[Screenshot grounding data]

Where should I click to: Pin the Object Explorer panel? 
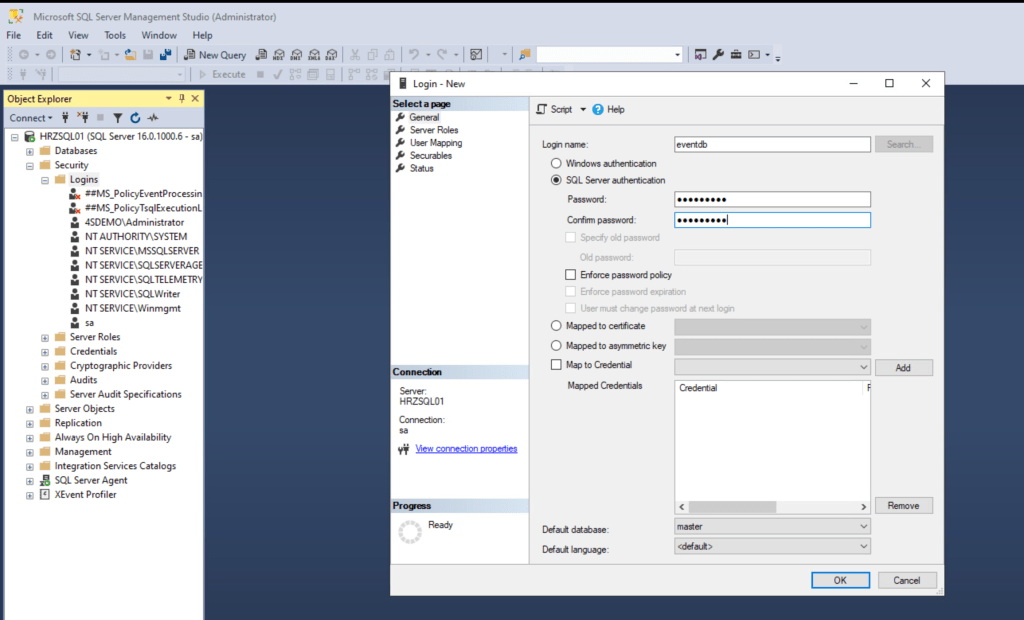[x=182, y=98]
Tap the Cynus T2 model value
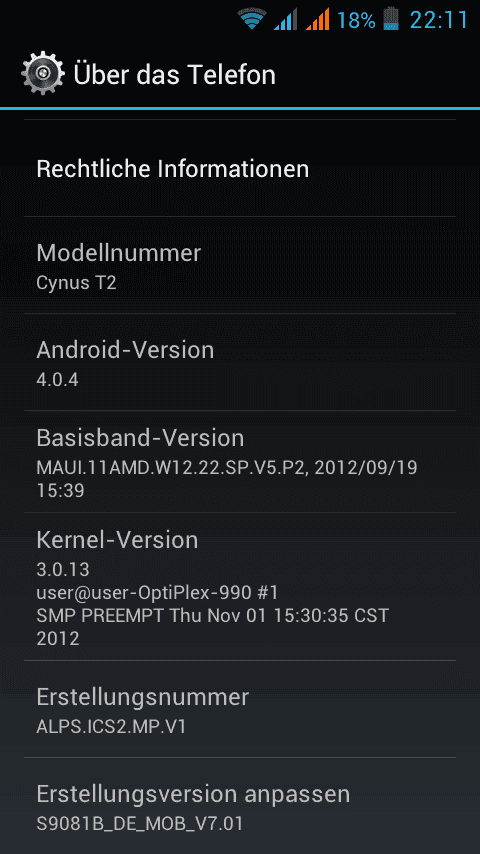Screen dimensions: 480x854 [x=76, y=283]
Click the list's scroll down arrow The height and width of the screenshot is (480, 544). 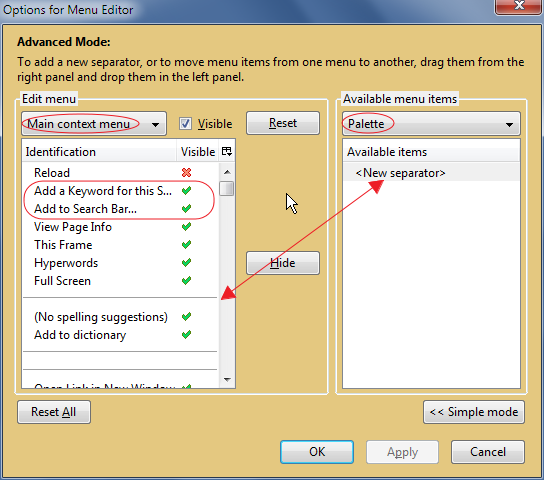[x=227, y=380]
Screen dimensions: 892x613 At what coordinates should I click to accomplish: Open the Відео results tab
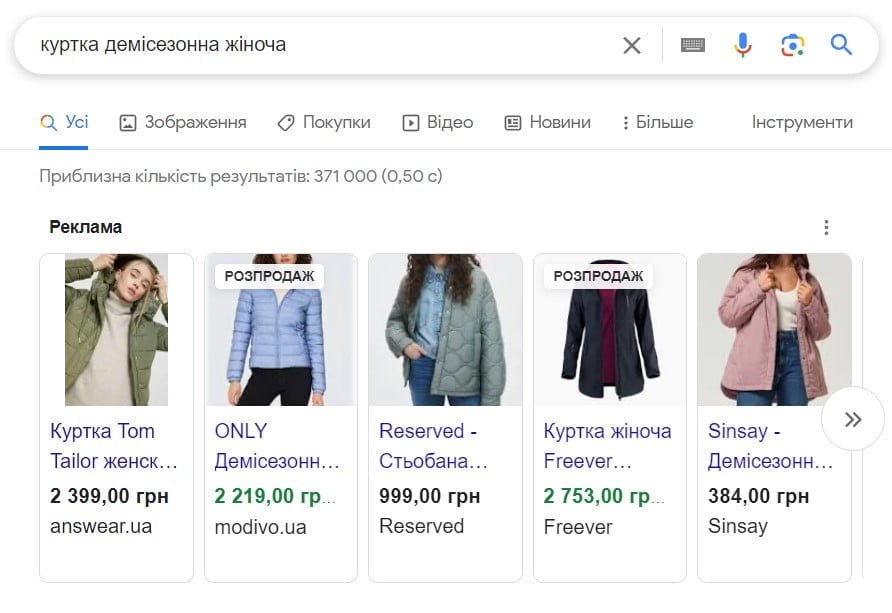[x=438, y=122]
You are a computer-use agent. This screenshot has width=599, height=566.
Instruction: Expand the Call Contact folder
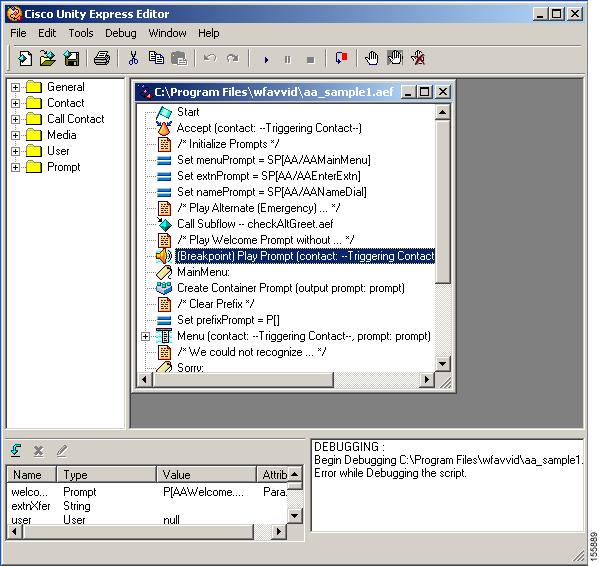click(x=15, y=119)
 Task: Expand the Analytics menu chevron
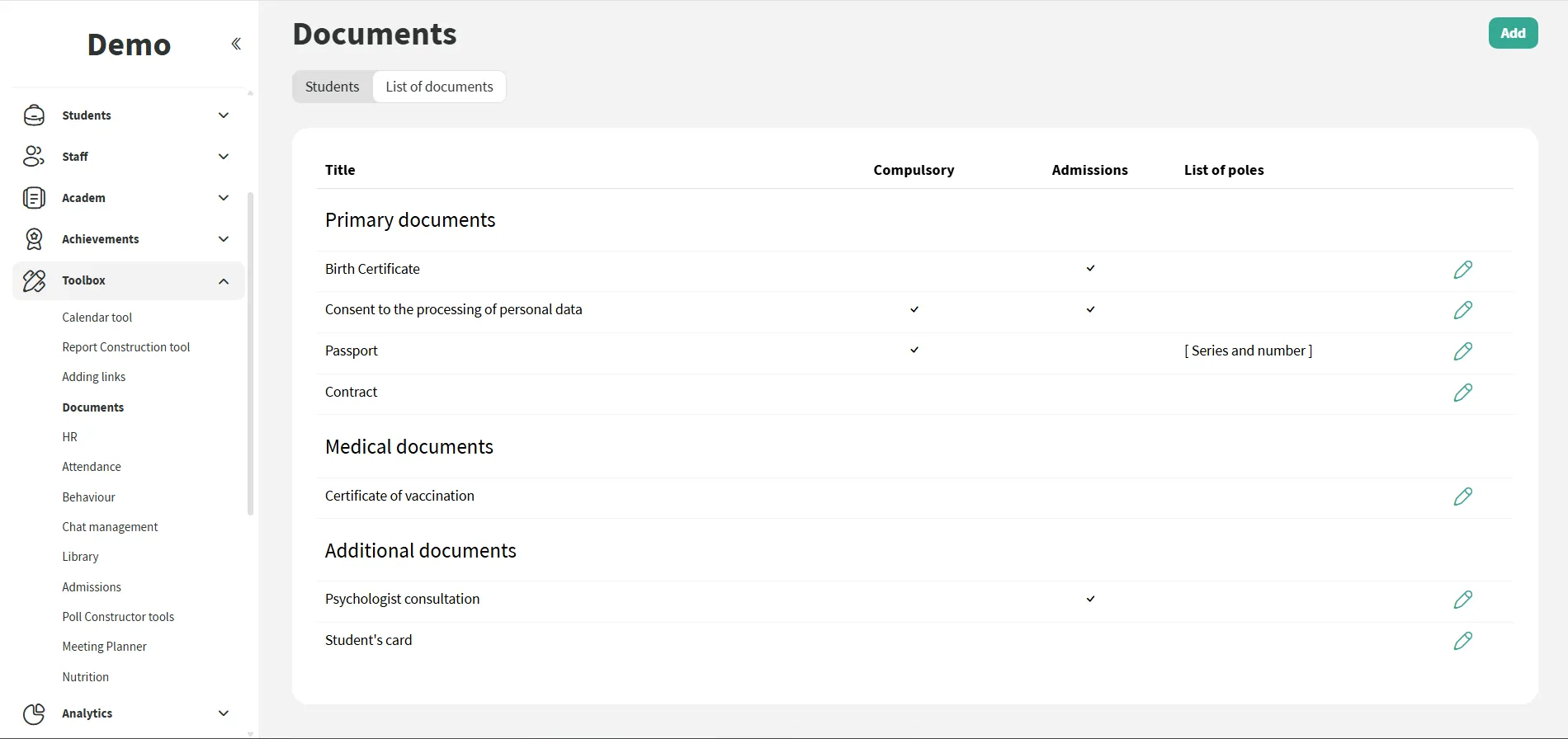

## Exercise:
Copy exactly the lines that run from the line containing "You are a computer-use" to the end of the data above, keeping both end lines and leaving out all pictures.

## Result:
You are a computer-use agent. This screenshot has width=599, height=566.
Instruction: Expand the Call Contact folder
click(x=15, y=119)
 Task: Expand the Analytics menu chevron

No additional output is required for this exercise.